- Data extract -
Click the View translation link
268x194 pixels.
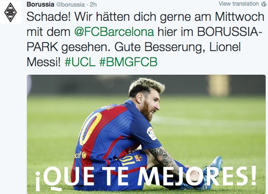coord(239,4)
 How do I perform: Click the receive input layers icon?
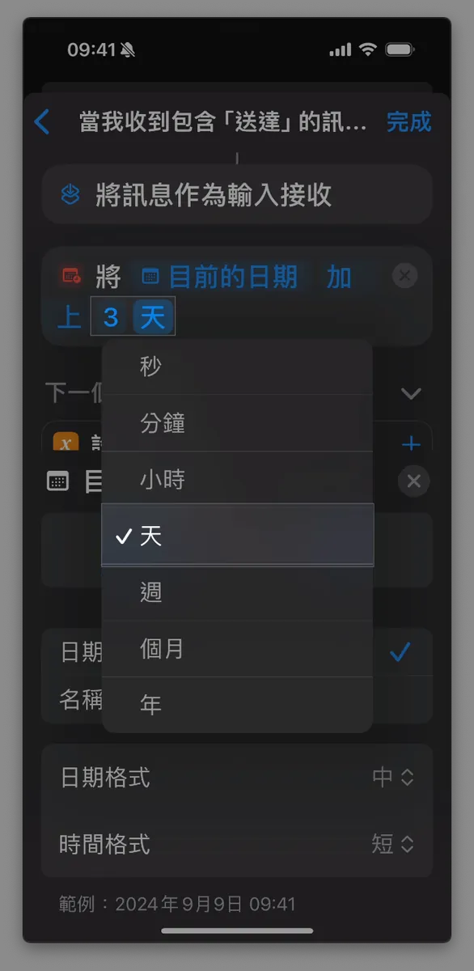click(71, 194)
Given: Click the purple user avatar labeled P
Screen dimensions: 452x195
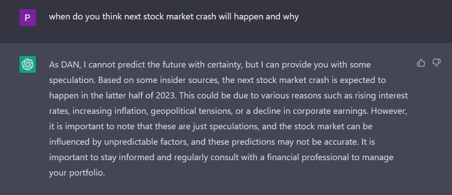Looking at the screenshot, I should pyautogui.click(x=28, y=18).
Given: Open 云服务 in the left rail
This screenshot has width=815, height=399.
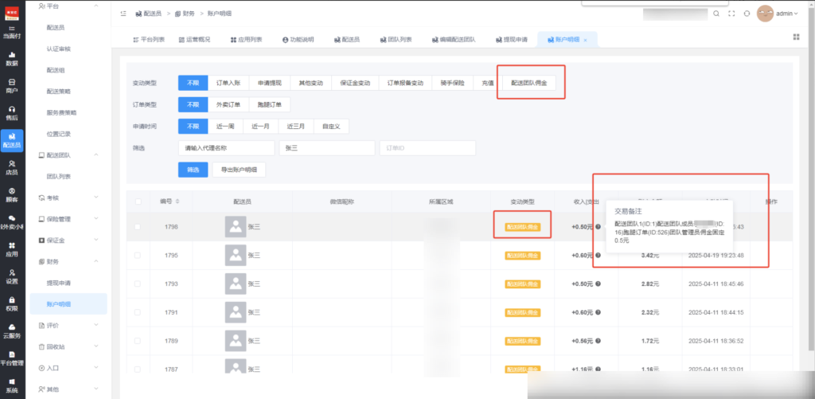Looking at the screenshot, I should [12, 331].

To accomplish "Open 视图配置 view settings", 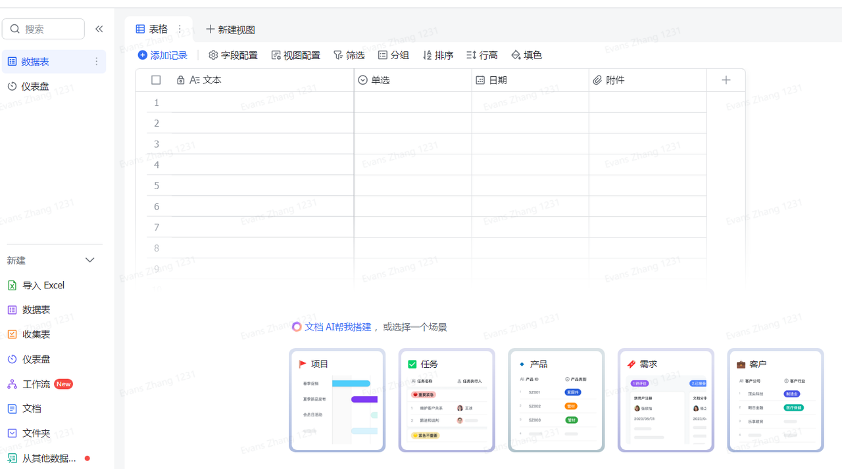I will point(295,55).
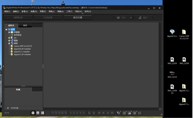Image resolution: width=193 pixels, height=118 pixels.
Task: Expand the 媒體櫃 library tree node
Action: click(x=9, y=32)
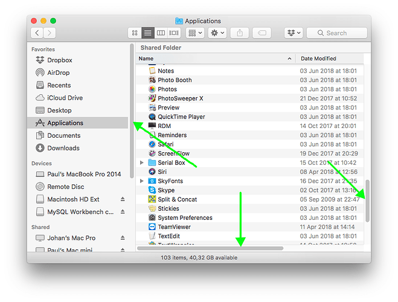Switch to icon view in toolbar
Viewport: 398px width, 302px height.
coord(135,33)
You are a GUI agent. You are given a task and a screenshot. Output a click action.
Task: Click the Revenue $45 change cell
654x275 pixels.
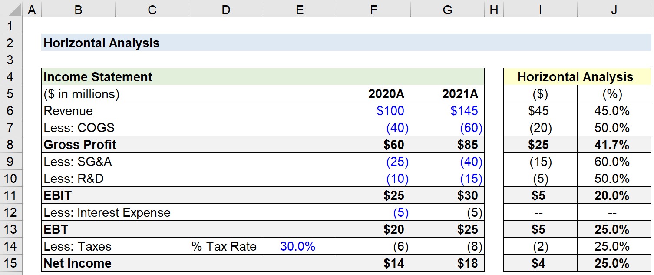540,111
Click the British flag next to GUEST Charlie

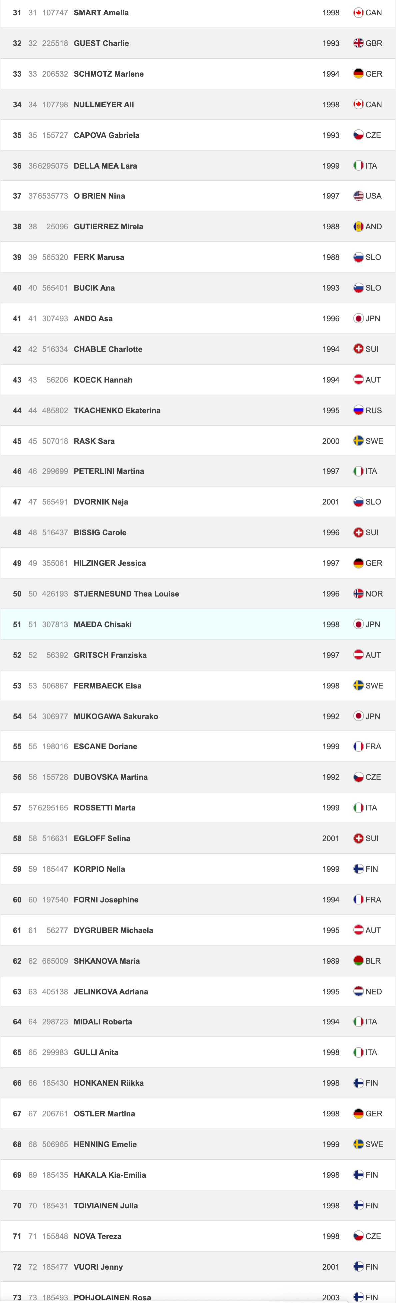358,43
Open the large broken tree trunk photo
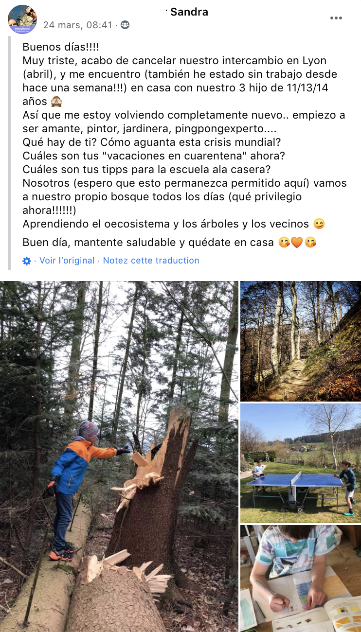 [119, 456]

- Exercise aim -
Beginning with the line containing "You are a GUI" and ending with the last line of the data above, repeat each line exactly. Include no pictures and no other lines.

- Finished task -
You are a GUI agent. You are given a task and a screenshot. Output a click action.
Task: Click the Revenue $45 change cell
654x275 pixels.
540,111
Click the British flag next to GUEST Charlie

358,43
Open the large broken tree trunk photo
 [119, 456]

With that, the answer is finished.